Structural Studies of Monounsaturated and ω-3 Polyunsaturated Free Fatty Acids in Solution with the Combined Use οf NMR and DFT Calculations-Comparison with the Liquid State

Abstract

Molecular structures, in chloroform and DMSO solution, of the free fatty acids (FFAs) caproleic acid, oleic acid, α-linolenic acid, eicosapentanoic acid (EPA) and docosahexaenoic acid (DHA) are reported with the combined use of NMR and DFT calculations. Variable temperature and concentration chemical shifts of the COOH protons, transient 1D NOE experiments and DFT calculations demonstrate the major contribution of low molecular weight aggregates of dimerized fatty acids through intermolecular hydrogen bond interactions of the carboxylic groups, with parallel and antiparallel interdigitated structures even at the low concentration of 20 mM in CDCl₃. For the dimeric DHA, a structural model of an intermolecular hydrogen bond through carboxylic groups and an intermolecular hydrogen bond between the carboxylic group of one molecule and the ω-3 double bond of a second molecule is shown to play a role. In DMSO-d₆ solution, NMR and DFT studies show that the carboxylic groups form strong intermolecular hydrogen bond interactions with a single discrete solvation molecule of DMSO. These solvation species form parallel and antiparallel interdigitated structures of low molecular weight, as in chloroform solution.

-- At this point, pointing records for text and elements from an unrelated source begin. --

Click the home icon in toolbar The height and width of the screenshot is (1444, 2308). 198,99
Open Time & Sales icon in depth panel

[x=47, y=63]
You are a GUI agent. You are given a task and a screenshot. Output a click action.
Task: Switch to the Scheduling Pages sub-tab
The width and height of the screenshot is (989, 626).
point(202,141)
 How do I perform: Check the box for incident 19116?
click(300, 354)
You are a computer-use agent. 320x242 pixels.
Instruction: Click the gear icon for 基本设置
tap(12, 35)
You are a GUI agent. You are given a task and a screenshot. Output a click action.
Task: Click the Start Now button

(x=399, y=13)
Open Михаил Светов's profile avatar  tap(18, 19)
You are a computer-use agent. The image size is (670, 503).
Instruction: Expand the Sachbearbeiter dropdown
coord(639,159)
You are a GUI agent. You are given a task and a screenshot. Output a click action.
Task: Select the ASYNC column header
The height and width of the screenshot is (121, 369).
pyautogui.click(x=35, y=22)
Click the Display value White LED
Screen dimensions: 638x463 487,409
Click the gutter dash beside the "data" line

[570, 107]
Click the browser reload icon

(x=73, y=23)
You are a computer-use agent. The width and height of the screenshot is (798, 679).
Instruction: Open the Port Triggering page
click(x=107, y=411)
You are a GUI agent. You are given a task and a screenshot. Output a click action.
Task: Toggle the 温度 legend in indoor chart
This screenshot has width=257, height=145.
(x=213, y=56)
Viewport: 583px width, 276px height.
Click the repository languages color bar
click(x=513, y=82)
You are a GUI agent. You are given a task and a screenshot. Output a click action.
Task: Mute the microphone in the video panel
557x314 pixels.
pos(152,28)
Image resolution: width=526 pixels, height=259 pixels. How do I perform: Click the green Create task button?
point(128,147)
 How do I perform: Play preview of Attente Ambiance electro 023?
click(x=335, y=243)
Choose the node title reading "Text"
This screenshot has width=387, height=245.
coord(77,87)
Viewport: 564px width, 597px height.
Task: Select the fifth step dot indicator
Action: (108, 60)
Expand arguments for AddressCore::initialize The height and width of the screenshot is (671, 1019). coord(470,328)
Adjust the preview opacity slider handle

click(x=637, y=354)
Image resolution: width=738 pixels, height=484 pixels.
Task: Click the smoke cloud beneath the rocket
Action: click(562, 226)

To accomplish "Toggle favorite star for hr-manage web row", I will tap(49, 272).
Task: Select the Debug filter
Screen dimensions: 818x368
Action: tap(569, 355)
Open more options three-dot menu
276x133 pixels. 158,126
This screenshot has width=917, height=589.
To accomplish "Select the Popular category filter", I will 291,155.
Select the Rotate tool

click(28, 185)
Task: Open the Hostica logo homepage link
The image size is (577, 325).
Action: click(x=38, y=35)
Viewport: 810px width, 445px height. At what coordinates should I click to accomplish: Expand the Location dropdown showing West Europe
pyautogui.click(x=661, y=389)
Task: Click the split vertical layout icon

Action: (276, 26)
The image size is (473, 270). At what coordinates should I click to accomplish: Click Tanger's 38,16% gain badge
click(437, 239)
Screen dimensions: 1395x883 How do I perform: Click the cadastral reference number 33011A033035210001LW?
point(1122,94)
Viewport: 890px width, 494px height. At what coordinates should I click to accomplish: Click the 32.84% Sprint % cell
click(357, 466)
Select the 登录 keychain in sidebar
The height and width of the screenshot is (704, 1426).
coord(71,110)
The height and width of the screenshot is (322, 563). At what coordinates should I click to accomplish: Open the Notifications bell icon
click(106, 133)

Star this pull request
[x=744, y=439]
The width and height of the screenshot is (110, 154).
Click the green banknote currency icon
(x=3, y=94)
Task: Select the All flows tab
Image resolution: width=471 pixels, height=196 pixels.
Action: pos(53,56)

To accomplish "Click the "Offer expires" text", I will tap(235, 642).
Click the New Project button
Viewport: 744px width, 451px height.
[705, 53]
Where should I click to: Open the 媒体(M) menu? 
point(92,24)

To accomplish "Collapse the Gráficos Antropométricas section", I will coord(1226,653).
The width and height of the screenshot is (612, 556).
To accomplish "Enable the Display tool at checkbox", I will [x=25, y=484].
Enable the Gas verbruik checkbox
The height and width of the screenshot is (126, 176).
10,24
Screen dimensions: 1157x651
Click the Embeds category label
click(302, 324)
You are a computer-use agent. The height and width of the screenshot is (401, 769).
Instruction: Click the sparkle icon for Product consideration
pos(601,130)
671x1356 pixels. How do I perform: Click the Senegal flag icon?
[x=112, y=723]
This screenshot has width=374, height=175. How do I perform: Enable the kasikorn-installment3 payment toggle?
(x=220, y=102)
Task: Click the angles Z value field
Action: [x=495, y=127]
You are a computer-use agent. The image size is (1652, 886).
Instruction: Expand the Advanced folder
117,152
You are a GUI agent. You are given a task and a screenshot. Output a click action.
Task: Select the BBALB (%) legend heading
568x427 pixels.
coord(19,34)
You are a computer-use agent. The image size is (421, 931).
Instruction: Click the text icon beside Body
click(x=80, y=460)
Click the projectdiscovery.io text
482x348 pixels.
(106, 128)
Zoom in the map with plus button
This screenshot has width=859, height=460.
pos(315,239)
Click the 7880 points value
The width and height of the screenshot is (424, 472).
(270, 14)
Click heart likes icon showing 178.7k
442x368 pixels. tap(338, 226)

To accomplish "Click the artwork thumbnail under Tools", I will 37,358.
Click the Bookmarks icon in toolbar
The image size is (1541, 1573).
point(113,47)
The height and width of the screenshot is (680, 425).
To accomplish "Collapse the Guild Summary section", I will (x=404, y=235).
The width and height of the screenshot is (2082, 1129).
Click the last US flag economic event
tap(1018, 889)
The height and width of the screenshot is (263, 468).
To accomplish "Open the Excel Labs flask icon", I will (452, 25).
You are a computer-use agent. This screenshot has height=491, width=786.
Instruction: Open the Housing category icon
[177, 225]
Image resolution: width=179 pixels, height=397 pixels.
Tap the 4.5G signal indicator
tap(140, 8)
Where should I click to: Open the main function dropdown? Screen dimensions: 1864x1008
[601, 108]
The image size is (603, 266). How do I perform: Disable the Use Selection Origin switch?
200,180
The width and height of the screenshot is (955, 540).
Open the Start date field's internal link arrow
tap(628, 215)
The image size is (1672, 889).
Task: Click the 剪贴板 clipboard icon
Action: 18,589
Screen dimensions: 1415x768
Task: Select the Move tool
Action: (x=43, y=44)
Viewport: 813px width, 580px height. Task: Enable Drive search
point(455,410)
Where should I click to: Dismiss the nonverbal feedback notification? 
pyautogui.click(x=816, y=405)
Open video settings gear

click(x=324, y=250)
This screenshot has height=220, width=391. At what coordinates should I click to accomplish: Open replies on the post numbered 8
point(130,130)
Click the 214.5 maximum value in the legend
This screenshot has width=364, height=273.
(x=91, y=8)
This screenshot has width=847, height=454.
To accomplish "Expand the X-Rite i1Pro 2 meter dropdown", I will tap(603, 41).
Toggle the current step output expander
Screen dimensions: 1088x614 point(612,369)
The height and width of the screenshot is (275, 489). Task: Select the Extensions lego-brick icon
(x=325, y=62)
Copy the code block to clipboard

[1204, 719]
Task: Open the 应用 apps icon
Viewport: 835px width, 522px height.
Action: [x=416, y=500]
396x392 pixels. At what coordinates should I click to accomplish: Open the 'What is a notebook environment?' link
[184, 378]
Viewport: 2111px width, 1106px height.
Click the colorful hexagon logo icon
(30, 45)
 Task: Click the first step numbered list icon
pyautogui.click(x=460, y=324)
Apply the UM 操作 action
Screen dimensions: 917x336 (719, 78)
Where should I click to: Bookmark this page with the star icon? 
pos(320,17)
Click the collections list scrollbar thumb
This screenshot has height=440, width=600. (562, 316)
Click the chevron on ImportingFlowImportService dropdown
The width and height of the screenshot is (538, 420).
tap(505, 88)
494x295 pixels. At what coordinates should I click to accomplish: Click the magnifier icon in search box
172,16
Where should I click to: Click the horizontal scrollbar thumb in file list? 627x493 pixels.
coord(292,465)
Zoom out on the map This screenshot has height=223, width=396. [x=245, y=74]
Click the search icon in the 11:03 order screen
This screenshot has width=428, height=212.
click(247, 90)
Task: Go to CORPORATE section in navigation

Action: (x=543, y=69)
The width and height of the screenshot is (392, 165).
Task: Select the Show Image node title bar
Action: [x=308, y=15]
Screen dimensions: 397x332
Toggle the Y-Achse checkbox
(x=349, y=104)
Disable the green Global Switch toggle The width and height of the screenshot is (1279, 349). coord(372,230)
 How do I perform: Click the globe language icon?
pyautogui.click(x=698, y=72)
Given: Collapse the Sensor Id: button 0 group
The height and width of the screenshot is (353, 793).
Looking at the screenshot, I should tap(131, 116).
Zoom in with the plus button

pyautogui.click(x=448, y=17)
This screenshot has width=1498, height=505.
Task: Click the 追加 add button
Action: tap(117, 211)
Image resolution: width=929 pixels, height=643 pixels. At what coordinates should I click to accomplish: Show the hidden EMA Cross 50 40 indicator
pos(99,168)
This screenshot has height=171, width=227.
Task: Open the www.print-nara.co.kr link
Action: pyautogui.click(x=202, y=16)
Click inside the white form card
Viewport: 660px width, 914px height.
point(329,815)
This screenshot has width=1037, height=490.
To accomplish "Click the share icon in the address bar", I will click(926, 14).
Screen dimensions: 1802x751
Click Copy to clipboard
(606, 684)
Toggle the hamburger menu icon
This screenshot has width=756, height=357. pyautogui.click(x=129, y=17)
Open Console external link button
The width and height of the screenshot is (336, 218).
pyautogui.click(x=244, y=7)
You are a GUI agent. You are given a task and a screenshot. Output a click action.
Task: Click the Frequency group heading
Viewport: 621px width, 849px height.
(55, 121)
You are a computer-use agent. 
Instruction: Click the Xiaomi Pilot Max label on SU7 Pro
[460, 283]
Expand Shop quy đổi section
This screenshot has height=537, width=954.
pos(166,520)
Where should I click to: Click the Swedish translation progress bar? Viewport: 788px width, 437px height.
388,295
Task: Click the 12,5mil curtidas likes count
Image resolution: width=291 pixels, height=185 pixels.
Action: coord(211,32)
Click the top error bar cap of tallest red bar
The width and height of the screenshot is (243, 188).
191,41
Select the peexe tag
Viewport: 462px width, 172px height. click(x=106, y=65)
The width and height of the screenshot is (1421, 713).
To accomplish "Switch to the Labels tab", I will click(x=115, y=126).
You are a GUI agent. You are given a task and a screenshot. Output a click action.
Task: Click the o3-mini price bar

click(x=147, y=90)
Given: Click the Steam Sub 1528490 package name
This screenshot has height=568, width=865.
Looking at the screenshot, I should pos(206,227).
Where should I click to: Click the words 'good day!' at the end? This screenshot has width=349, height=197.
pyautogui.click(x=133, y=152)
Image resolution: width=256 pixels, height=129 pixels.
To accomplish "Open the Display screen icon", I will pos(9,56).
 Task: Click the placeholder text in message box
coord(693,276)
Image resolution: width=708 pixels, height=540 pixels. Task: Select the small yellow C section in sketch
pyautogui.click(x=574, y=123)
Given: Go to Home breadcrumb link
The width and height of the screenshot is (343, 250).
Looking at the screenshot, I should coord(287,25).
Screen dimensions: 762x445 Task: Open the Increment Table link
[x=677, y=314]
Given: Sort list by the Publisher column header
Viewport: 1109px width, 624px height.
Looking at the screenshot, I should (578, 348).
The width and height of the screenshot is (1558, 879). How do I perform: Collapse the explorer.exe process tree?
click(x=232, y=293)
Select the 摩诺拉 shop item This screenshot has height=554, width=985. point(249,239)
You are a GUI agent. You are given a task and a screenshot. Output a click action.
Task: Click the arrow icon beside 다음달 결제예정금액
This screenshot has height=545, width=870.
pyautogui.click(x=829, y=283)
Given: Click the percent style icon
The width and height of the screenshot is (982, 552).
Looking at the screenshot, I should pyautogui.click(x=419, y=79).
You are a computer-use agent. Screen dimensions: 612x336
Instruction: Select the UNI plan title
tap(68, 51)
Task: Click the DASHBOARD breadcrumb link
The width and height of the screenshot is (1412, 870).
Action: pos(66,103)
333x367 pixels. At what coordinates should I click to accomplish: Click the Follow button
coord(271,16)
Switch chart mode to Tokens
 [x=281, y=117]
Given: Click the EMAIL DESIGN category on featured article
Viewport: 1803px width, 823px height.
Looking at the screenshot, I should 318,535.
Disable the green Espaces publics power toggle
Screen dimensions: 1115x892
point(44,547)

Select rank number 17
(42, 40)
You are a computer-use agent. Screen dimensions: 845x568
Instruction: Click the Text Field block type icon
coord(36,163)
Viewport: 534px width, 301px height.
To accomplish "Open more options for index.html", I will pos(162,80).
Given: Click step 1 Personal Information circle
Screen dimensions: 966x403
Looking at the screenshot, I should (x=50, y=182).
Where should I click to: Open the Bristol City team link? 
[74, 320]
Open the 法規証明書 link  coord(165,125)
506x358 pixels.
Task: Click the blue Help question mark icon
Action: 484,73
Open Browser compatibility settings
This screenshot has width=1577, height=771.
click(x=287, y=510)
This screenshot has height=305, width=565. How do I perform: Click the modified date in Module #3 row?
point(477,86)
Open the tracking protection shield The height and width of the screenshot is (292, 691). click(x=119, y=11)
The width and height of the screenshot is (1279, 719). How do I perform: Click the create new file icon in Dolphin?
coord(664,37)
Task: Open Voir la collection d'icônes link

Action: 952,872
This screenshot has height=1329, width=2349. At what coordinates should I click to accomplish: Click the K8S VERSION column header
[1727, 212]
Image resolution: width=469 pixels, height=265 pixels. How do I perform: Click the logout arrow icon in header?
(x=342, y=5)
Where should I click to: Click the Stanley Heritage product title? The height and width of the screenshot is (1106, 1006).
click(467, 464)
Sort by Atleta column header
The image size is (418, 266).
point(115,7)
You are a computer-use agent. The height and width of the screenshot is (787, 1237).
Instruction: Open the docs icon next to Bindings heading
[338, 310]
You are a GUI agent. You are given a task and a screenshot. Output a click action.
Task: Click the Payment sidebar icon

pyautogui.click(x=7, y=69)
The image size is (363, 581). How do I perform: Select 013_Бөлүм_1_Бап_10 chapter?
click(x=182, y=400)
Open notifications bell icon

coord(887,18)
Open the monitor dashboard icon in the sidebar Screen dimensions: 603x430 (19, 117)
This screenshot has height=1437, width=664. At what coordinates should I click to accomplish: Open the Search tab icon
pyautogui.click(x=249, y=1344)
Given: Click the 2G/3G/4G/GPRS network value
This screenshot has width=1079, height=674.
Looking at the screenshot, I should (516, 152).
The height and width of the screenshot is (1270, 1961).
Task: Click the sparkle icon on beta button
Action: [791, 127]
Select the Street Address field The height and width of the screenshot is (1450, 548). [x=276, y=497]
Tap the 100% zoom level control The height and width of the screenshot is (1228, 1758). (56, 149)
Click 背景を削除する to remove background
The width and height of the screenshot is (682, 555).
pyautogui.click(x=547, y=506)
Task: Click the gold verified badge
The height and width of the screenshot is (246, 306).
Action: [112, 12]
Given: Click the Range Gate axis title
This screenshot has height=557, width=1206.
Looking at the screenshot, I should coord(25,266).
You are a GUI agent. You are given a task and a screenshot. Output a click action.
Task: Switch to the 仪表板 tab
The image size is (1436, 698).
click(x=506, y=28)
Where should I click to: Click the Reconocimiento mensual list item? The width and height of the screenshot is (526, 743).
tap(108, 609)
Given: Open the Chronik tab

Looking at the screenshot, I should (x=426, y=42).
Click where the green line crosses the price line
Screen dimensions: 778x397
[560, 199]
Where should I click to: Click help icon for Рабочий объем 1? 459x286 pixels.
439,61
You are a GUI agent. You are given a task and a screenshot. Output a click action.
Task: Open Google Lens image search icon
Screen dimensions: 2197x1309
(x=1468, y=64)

This structural motif, therefore, is an intrinsic property of the FFAs, which is not strongly affected by the length and degree of unsaturation of the chain and the hydrogen bond ability of the solvent.

Keywords: 1D 1H NOE; 1H NMR chemical shift; ALA; DFT; DHA; EPA.

Figure 1

The temperature dependence of the COOH ¹H NMR chemical shifts of caproleic acid (CA), oleic acid (OA), ALA, EPA and DHA in DMSO-d₆, c = 20 mM (A) and CDCl₃, c = 40 mM (B).

Figure 2

The 1D transient NOE NMR spectra of: (A) oleic acid (OA) and (B) α-linolenic acid (ALA), concentration = 20 mM in CDCl₃ solution (number of scans = 512, T = 298 K, T_acq = 4.09 s, relaxation delay = 4 s), using various τ_m values. The amplitude of the excited CH₃ group (denoted with the asterisk (*)) is reduced by a factor of 30 relative to the amplitude of the rest of the NOE signals.

Figure 3

The 1D transient NOE NMR spectra of: (A) EPA and (B) DHA, concentration = 20 mM in CDCl₃ at 298 K (number of scans = 512, T_acq = 4.09 s, relaxation delay = 4 s), using various τ_m values. The amplitude of the excited CH₃ group (denoted with the asterisk (*)) is reduced by a factor of 30 relative to the amplitude of the rest of the NOE signals.

Figure 4

The 1D transient NOE NMR spectra of: (A) oleic acid (OA) and (B) α-linolenic acid (ALA), concentration = 20 mM in DMSO-d₆ solution (number of scans = 512, T = 298 K, T_acq = 4.09 s, relaxation delay = 4 s), using various τ_m values. The amplitude of the excited CH₃ group (denoted with the asterisk (*)) is reduced by a factor of 30 relative to the amplitude of the rest of the NOE signals.

Figure 5

Optimized structures of caproleic acid: (a) dimeric structure forming OH^…OC centro-symmetric hydrogen bonds. (b) Cyclic trimeric structure and (c) linear trimeric structure in implicit solvation (IEFPCM chloroform).

Figure 6

Optimized structures of caproleic acid (CA) with a discrete solvation molecule of DMSO on the carboxylic group: single molecule of CA (a); dimeric structures of CA in parallel (b) and antiparallel configuration (c).